KABUL, Aug 20: Drawing strength from situation in Pakistan, Afghan militants are using their growing control of the border area to plot increasingly brazen attacks against international forces, the Nato commander in Afghanistan said.

US Gen David D. McKiernan, who took over the Nato command in Afghanistan in June, said attacks had spiked this year. McKiernan said the militancy was drawing its strength from a “deterioration of conditions across the border in Pakistan.”

“Militant sanctuaries are expanding in the tribal areas,” McKiernan said on Monday. He said militants were mustering larger forces against international troops and carrying out more roadside bombings, suicide attacks and ambushes.

The US and Nato are concerned the “weak hold” Pakistan’s new government has on the tribal region, where they fear cease-fire deals have allowed militants based in the frontier areas to step up attacks across the border in Afghanistan and plot attacks on the West.

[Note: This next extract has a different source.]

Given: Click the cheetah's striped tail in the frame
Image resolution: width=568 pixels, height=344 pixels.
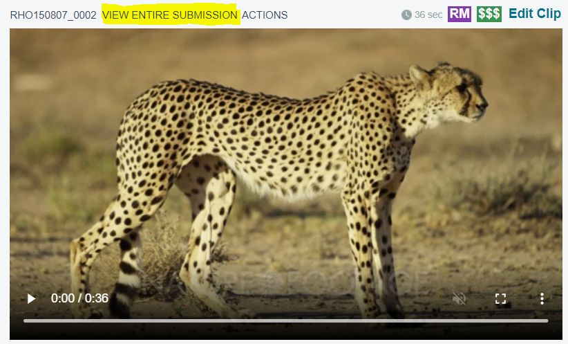Looking at the screenshot, I should pyautogui.click(x=126, y=275).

McKiernan, who described the militants’ campaign as “resilient,” said the most violent attacks came near the Pakistani border and were often connected to Afghanistan’s ring road that links the country’s major cities.

Earlier this week, militants ambushed a group of French soldiers, killing 10 in a gorge just 35km outside Kabul. In July, an attack left nine American troops dead.

Over the past several months McKiernan said Nato had seen an influx of Chechens, Turks and Middle Eastern fighters as well as ‘’sometimes Europeans.’’

Some are coming through Iran and others are getting off international flights at Karachi before heading northwest to training camps in the border regions.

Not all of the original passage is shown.